┌──

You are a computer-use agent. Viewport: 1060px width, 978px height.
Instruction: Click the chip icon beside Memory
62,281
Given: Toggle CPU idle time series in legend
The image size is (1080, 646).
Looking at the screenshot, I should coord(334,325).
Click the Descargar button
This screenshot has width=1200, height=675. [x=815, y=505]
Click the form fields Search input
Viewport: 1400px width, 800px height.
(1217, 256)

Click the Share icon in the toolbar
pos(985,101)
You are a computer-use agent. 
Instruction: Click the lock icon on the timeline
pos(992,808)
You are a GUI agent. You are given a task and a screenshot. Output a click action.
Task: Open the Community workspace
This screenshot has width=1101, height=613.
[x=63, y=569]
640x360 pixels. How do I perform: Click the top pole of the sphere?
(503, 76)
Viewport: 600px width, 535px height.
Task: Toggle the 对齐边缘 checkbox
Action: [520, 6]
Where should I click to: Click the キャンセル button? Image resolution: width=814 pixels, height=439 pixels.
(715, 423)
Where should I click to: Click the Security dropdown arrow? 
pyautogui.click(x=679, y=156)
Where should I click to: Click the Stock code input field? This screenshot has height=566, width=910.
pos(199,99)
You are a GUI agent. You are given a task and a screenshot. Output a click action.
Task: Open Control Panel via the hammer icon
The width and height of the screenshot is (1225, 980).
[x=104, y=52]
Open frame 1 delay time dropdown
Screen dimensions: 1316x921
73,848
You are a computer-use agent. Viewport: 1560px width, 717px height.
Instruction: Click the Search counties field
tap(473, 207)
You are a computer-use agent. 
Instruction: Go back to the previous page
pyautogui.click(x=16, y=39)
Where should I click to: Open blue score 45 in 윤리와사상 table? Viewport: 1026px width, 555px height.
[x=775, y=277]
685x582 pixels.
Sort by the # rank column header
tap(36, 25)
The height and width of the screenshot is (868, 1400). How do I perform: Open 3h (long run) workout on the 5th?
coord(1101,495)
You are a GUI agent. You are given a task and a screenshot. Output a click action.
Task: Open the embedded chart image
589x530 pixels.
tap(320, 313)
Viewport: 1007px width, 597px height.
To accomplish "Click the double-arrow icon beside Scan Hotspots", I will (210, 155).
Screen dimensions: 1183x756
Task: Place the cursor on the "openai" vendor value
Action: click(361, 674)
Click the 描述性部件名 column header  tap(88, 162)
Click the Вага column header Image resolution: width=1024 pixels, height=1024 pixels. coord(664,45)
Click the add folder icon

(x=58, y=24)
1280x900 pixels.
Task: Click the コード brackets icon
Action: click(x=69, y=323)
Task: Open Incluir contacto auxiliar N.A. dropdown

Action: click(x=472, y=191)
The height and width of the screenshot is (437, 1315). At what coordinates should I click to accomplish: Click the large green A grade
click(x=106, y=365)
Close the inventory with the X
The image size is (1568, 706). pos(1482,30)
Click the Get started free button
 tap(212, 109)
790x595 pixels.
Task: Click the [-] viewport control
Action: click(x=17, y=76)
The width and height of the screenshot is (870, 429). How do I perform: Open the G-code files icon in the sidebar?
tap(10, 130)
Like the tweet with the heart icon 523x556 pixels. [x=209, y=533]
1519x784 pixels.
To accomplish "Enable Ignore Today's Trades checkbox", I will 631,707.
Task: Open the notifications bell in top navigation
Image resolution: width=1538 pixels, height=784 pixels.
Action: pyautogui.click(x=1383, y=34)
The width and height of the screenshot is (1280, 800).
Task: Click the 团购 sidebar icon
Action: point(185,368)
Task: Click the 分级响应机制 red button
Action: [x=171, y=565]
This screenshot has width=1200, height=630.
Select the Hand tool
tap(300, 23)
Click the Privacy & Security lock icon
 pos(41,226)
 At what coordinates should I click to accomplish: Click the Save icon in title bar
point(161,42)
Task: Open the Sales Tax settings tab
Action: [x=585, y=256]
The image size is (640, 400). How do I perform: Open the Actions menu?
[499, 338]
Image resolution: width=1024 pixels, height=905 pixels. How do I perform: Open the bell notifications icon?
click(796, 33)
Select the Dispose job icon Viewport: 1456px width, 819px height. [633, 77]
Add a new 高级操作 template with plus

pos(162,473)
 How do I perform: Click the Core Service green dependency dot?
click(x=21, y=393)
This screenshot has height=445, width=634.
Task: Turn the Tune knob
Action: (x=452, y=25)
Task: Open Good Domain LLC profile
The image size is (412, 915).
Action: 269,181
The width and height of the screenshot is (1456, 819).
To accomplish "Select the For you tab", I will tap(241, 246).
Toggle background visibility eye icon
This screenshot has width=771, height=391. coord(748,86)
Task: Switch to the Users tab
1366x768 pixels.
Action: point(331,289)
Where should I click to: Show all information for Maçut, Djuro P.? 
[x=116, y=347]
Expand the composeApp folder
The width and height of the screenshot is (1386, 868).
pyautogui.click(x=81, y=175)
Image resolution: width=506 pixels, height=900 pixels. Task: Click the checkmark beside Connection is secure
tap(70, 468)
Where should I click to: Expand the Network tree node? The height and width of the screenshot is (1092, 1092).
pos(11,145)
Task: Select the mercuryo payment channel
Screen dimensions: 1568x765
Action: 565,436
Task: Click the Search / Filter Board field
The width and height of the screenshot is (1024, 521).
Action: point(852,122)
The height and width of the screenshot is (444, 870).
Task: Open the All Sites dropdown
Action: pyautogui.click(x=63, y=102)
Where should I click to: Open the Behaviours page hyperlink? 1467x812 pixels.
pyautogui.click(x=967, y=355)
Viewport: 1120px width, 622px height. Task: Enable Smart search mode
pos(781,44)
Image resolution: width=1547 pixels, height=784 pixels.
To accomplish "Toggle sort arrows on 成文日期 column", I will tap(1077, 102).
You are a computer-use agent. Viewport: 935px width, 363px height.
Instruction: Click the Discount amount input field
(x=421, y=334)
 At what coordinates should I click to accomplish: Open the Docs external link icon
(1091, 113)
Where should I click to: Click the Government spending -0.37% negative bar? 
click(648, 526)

└──

- _WHAT TO DO_: Update the entries from the line containing "Where should I click to: Click the キャンセル" up to and including the line containing "pos(199,99)", replacing "Stock code" with "Ticker symbol" and leaving everything else unchanged.

- _RESULT OF THE EXERCISE_:
Where should I click to: Click the キャンセル button? Image resolution: width=814 pixels, height=439 pixels.
(715, 423)
Where should I click to: Click the Security dropdown arrow? 
pyautogui.click(x=679, y=156)
Where should I click to: Click the Ticker symbol input field? This screenshot has height=566, width=910.
pos(199,99)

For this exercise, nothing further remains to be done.